Apesar de a marcha em si não requerer apoio financeiro, Filipe Gaspar confessa a sua tristeza pela falta de “apoio em presença” por parte da autarquia: “Nunca vi o executivo da Câmara do Porto na Marcha. Isso também é uma forma de apoiar.”

“Levantar esta marcha e este arraial nunca é uma coisa muito orgânica, há sempre algum tipo de entrave quanto ao arraial”, afirma Filipe Gaspar, recordando que em 2023 não foram autorizados a realizar o evento no Largo Amor de Perdição e este foi alterado para a zona do Covelo. Relativamente à edição do ano passado, o membro da organização explica que o “grande entrave foi o [custo do] policiamento. Tínhamos tudo preparado e, de repente, no dia anterior à marcha, recebemos a notícia de que íamos ter de pagar cinco mil euros. Ficamos em desespero, porque não tínhamos esse valor, nem estávamos a contar com ele.” O representante alega que o valor aumentou de quinhentos para cinco mil euros entre 2023 e 2024, tendo o custo sido dividido com a Câmara na última edição do evento, que também disponibilizou elementos da Polícia Municipal de forma a conseguir reduzir o número de ativos e diminuir a despesa.
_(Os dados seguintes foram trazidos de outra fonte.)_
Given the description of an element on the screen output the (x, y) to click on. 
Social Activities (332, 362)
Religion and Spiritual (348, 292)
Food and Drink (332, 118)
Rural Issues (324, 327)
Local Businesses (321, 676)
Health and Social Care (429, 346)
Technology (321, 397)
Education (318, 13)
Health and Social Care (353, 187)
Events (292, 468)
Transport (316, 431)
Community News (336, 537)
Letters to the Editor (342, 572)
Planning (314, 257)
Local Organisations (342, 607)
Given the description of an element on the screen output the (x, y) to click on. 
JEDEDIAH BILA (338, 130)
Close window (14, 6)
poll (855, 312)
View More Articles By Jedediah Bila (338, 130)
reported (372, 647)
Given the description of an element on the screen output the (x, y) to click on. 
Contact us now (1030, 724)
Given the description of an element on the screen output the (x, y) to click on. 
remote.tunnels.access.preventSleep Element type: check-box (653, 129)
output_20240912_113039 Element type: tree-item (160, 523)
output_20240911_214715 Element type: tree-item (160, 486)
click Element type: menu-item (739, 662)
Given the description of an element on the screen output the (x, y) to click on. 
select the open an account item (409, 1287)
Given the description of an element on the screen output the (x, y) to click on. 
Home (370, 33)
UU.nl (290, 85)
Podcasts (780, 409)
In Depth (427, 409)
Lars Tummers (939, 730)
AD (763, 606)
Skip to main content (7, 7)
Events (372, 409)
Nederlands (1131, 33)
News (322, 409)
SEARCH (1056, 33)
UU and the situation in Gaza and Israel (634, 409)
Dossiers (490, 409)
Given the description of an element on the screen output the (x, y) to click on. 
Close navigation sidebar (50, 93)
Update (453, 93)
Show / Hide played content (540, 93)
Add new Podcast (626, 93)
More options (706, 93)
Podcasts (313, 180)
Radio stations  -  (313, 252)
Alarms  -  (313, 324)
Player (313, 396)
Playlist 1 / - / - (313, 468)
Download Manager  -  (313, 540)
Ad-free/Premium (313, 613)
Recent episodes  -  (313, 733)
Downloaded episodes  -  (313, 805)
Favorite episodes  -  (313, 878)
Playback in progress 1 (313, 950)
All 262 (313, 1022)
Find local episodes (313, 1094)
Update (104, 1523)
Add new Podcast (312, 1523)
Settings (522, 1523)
A questão do custo de policiamento é uma “luta” para a COMOP, como explica Filipe Gaspar: “A polícia só nos pede dinheiro quando não é uma manifestação. Mas, no nosso entender, o arraial é uma extensão da marcha, continua a ser um momento político. Os artistas que vêm são artistas de intervenção, que trazem a mensagem pró-humanitária. Mas, a partir do momento em que nós temos o palco e as barraquinhas com as associações, eles consideram um evento”.

Esta será a vigésima edição da Marcha do Orgulho LGBTI+ do Porto. A manifestação realiza-se no dia 28 de junho, às 15h00, na Avenida dos Aliados. O lema desta edição é “Direito a existir, dever de resistir”, de forma a clarificar que “num tempo de ameaças e apagamentos, a visibilidade continua a ser uma urgência política”, afirma a organização. A escolha do lema deste ano faz referência ao guia “Direito a Ser”, um recurso educativo criado pela Comissão para a Cidadania e a Igualdade de Género (CIG) e a Direção-Geral da Educação, com orientações para uma escola mais inclusiva, que foi retirado de circulação no início de 2025, pelo governo. “Este apagamento deliberado de temas como igualdade, género e orientação sexual compromete o direito de crianças e jovens a uma educação segura, inclusiva e baseada nos direitos humanos. Apagar a diversidade é perpetuar a violência”, refere a COMOP em comunicado.